I just read something from François Rochon about stocks. The title is "affordable quality".
First of all, let's say that Rochon now manages 1,6 billion dollars. Yes. A fucking pile of money isn't it? The guy must own a yacht and eat lobster every evening. That's what I would do with my commission on such a mountain of money. I would probably get very horny and enlarge my spectrum of sexual possibilities and do some expensive drugs too, because money and power bring you to a whole other level.

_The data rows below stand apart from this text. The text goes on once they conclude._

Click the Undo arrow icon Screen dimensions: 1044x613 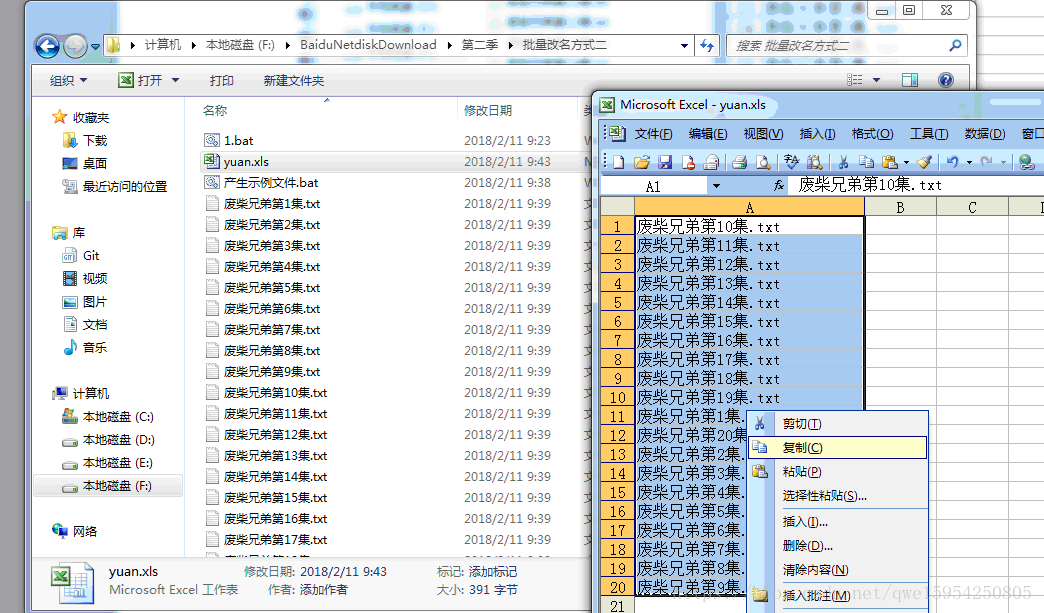click(952, 163)
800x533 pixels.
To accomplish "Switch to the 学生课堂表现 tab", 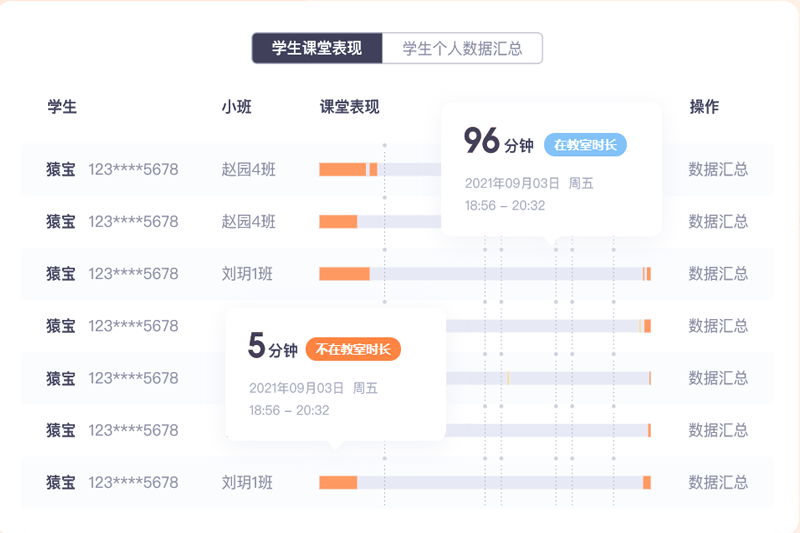I will 316,48.
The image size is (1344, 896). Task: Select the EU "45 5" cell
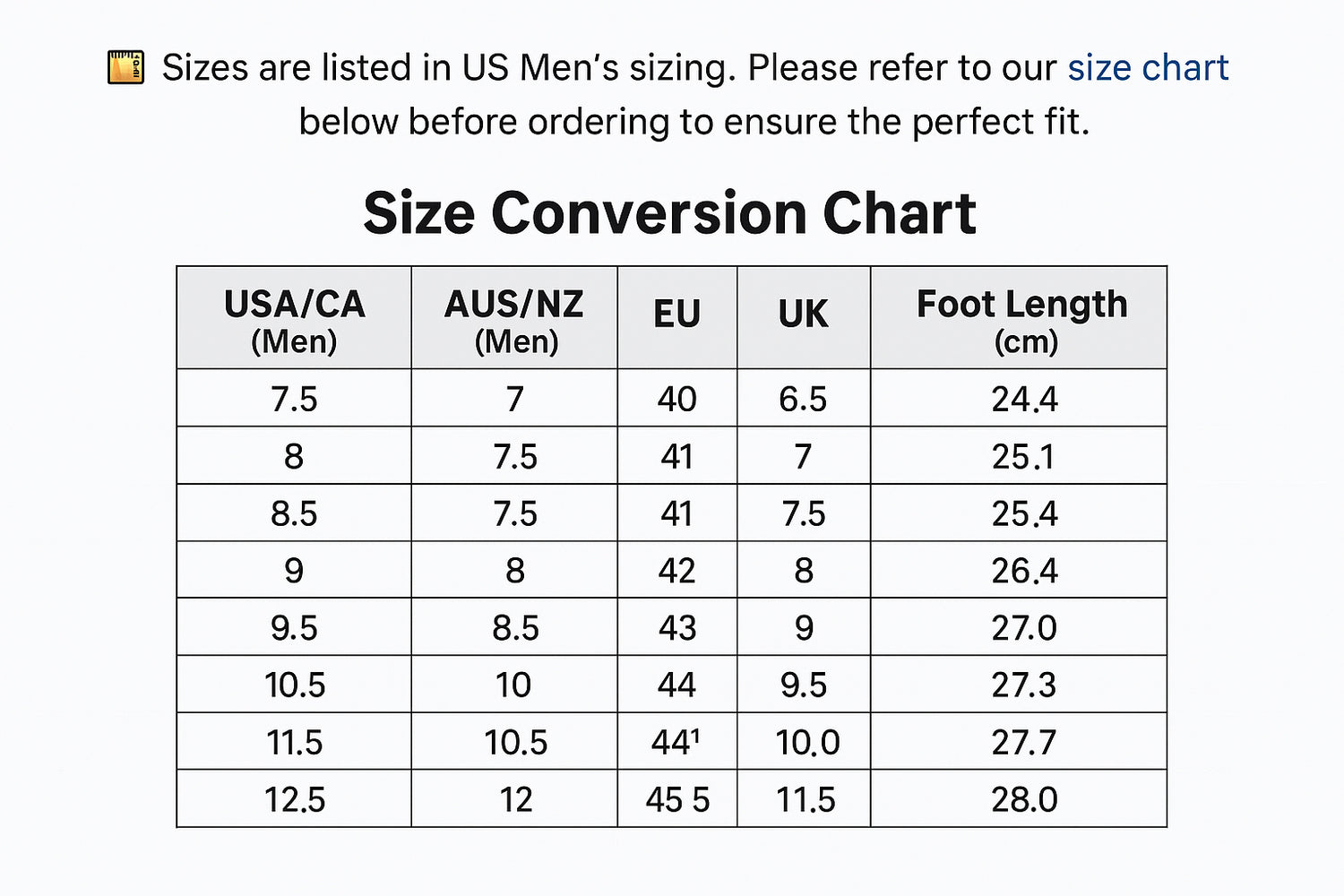[676, 799]
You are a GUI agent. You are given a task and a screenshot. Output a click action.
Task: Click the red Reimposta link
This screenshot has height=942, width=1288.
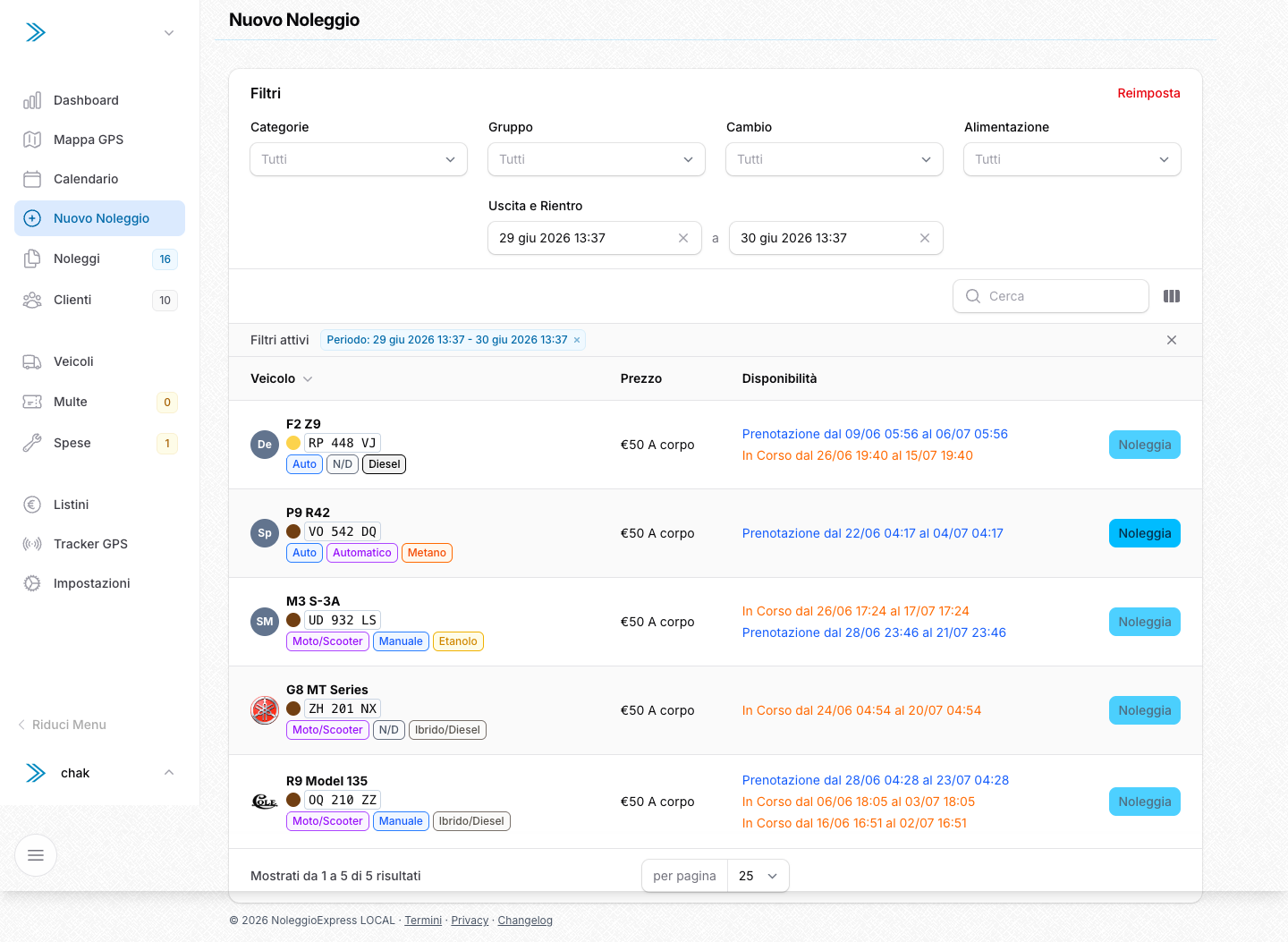[x=1148, y=93]
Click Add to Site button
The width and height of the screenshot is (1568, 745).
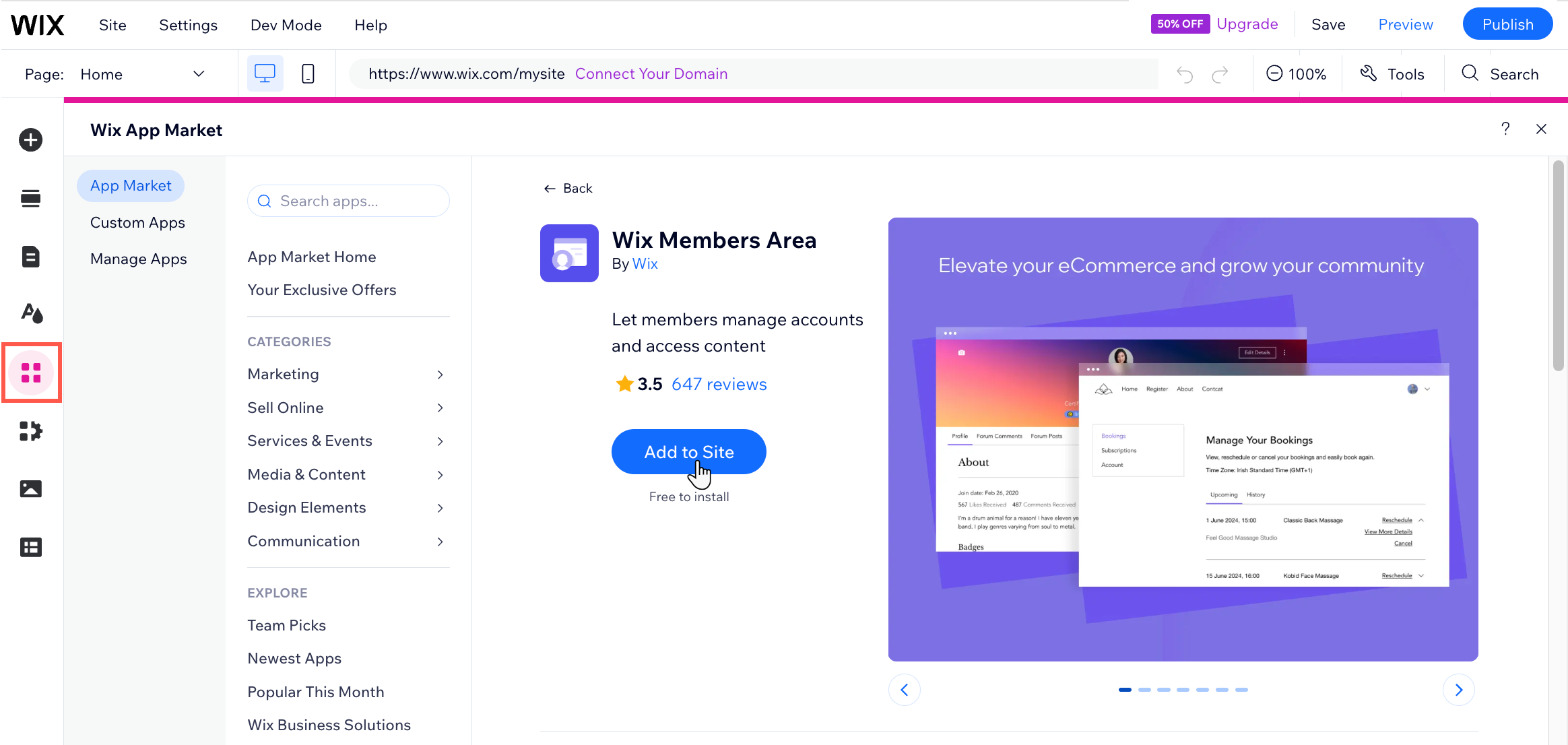click(689, 452)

Basically, Rochon is saying that he's looking for the best growth under a limit price (something like a PE of 20). It's a prudent way of investing, but you end up with stocks like Berkshire Hathaway and Merkel. Both are good stocks, but they don't grow that much. But, whatever Rochon says, he buys some very expensive stocks too (Heico, Edwards Lifesciences and Five Below, for instance). They're not high conviction picks like his "cheap" stocks are, but they invalidate his argument of not liking paying something like a PE of 40-50.
Like I've written lately, I've changed my way of looking at stocks. I'm willing to pay more for a great business that grows a lot. For instance, I would pay 30 times forward earnings for Microsoft, a company with exceptional margins, very high predictability, high ROE and low debt.
A stock that would fit well with Giverny, in my opinion, would be Oracle (ORCL). The growth is OK (about 8-10% a year) while the margins and ROE are great. It's a dominant business and you don't pay too much for it. It's not aggressive enough for me, but Oracle would go very well with the expression "affordable quality".
But I'd bet that Giverny would go for Microsoft over Oracle, whatever they claim in this article.
I really believe in my strategy of paying more for businesses that are way better than any competition. It has a very good effect: it makes you check much less your portfolio and almost never doubt about your stocks. Such things are important for me.
Yes, "not-so-affordable high quality" is something that suits me better.